A successful deal could push millions of Aetna’s members toward CVS’s retail pharmacies, walk-in MinuteClinics and home services for infusion drugs at a time when retail pharmacy companies are facing stiff competition.
It would also give Aetna the ability to move deeper into the lives of the 44.7 million people it serves and manage their health care more efficiently. For example, the insurer might be able to create better coordination of care using insights from CVS’s retail clinics and pharmacies.
The Wall Street Journal reported that CVS Health had made a proposal to buy the health insurer for as much as $66 billion, which could make the deal the biggest merger of 2017.
Citing sources familiar with the matter, the Journal said that the offer was more than $200 per share. The newspaper also reported that the proposed deal was a way to guard against the looming threat that Amazon might soon enter the pharmacy business. Amazon has not announced such plans, but analysts expect it will enter the space and pose a major threat to retail pharmacies.
Analysts had been anticipating a deal. CVS Health has lost contracts in its retail pharmacy business recently, creating pressure on the company to find a way to grow, said Brian Tanquilut, a stock analyst at the investment banking firm Jefferies.
Meanwhile, health insurers have increasingly been moving toward bringing the negotiation of drug prices in-house, instead of outsourcing that work to companies called pharmacy benefit managers.
CVS Health may be best known for its retail pharmacy business, but it has been evolving. It works as a pharmacy benefit manager that negotiates drug prices on behalf of insurance companies. It also runs MinuteClinics, home infusion services and long-term care pharmacies that all mean it has a close relationship with patients — all of which could be valuable to Aetna.
Insurers have been seeking closer relationships with consumers as they try to manage health-care costs, making sure that people seek care in the appropriate low-cost venues, and manage health conditions and adhere to taking medications rather than having expensive health emergencies.

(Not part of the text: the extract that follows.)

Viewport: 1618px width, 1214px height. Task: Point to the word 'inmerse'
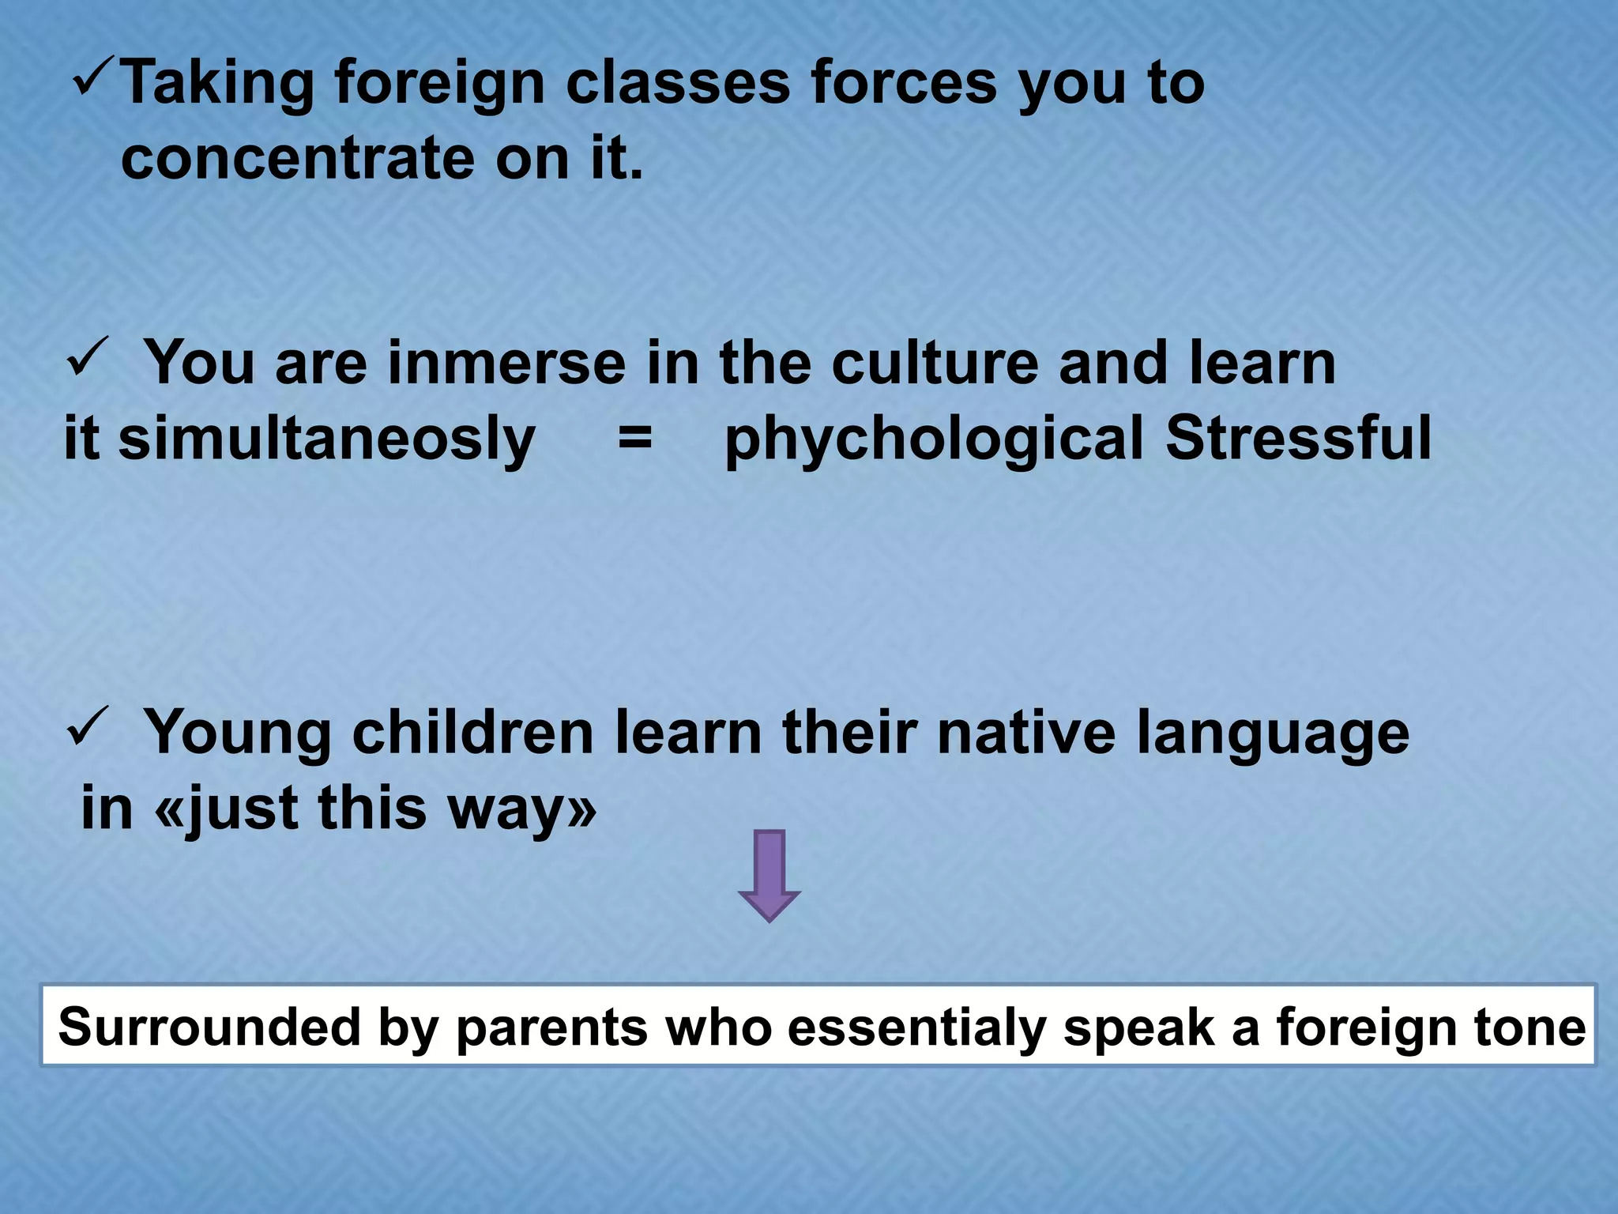click(506, 363)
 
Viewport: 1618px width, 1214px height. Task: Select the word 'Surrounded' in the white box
click(209, 1027)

“The strategic value that [the deal] brings is in the sense that health care has changed so much — that all these insurance companies need or want to be as close to the patient and beneficiary or plan members as possible,” Tanquilut said.

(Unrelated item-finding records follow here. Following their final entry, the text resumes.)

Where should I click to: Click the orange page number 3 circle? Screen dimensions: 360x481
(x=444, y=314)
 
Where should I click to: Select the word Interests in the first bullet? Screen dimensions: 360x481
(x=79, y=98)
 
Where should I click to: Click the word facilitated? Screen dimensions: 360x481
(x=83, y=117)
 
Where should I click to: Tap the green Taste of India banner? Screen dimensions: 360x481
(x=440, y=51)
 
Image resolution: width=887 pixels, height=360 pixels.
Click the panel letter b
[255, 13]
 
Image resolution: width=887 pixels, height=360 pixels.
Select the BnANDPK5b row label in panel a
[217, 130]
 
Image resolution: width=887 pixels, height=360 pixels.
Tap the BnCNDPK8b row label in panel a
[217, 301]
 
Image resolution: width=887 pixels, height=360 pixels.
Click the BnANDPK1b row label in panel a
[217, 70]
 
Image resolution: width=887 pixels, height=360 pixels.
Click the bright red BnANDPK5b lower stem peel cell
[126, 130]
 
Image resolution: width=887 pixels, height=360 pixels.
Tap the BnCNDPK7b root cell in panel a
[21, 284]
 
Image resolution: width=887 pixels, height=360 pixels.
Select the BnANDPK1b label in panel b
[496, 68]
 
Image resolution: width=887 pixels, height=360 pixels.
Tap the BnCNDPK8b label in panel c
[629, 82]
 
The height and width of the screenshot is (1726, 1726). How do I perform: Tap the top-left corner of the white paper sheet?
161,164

Neither company confirmed the report.
“As a matter of policy we don’t comment on market rumors such as this,” David Palombi, a spokesman for CVS Health said in an email.
Aetna spokesman T.J. Crawford said the company does not comment on rumors or speculation.

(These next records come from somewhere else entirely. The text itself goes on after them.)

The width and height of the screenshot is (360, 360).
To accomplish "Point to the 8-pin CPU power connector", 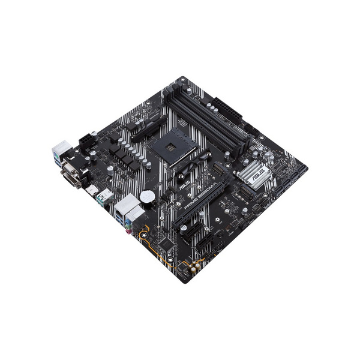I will click(x=85, y=140).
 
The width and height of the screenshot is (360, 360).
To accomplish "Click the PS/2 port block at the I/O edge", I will click(x=61, y=150).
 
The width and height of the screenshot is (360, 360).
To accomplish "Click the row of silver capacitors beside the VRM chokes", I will click(x=135, y=159).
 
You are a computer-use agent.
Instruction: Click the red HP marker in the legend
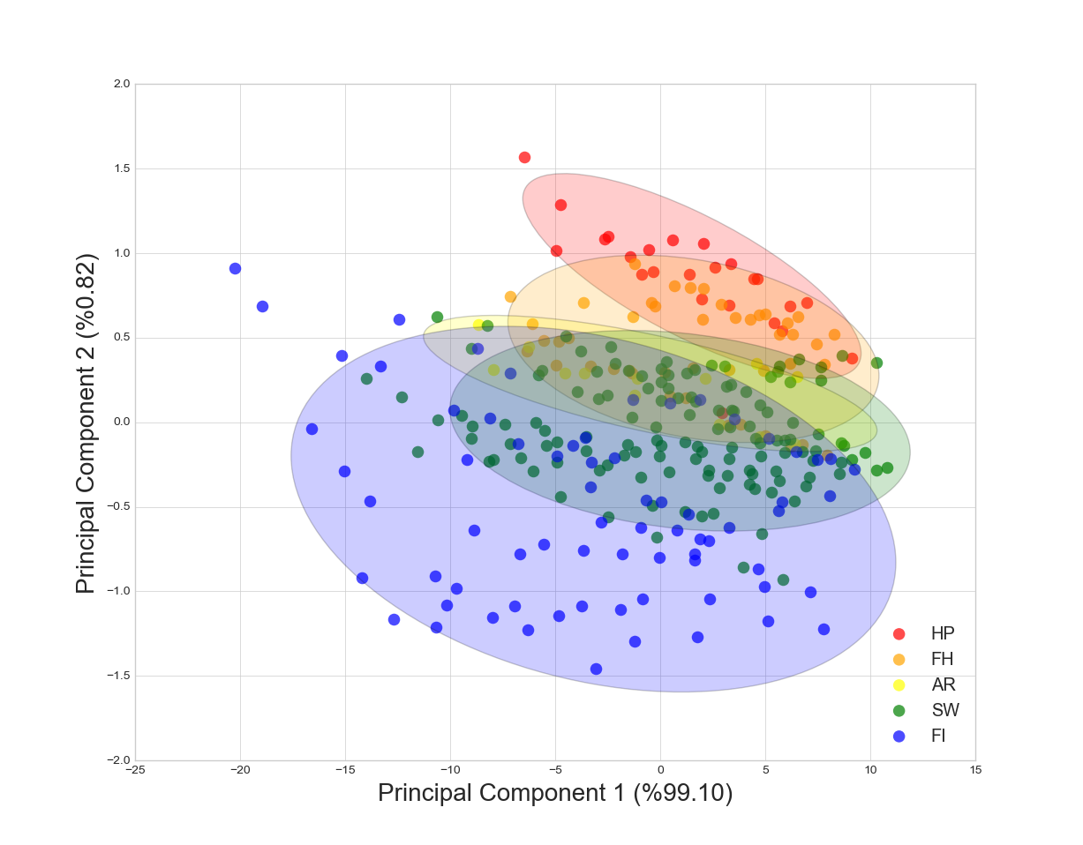[x=899, y=633]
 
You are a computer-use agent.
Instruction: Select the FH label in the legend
[x=942, y=659]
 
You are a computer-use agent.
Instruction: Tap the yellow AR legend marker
[x=899, y=684]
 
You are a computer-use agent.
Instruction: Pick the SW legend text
[x=944, y=710]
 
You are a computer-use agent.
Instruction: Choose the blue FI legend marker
[x=899, y=736]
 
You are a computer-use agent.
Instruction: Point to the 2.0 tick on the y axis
[x=121, y=84]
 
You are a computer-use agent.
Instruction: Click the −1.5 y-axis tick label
[x=118, y=676]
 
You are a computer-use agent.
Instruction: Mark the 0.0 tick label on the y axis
[x=121, y=422]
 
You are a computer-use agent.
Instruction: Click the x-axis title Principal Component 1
[x=555, y=794]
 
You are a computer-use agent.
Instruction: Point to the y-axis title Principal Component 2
[x=86, y=422]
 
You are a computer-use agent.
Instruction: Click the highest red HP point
[x=524, y=157]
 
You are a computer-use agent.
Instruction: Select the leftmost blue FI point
[x=235, y=268]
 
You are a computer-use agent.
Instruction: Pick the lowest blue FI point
[x=596, y=669]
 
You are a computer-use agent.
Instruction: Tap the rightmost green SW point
[x=887, y=467]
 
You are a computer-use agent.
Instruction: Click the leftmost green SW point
[x=366, y=378]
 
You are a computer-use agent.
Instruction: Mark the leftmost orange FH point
[x=510, y=296]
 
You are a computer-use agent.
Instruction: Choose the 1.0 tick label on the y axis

Adam Fein, president of Pembroke Consulting, said that the deal makes sense, given the evolution of CVS Health, a company that already has many ways to connect with the consumer, and insurance companies’ desire to contain health-care costs.
“Depending on how it’s structured, this could potentially be of great benefit to consumers, because there will be an opportunity to offer more efficient and more effective health insurance plans,” Fein said.
Other health insurers have already brought the business of negotiating drug prices in-house. UnitedHealth Group owns its own pharmacy benefit manager, Optum. Anthem recently announced it would establish its own pharmacy benefits manager called IngenioRx, which includes a partnership with CVS Health.
“This is part of the strange world of the health insurance and PBM industry,” Fein said. “Many companies are frenemies.”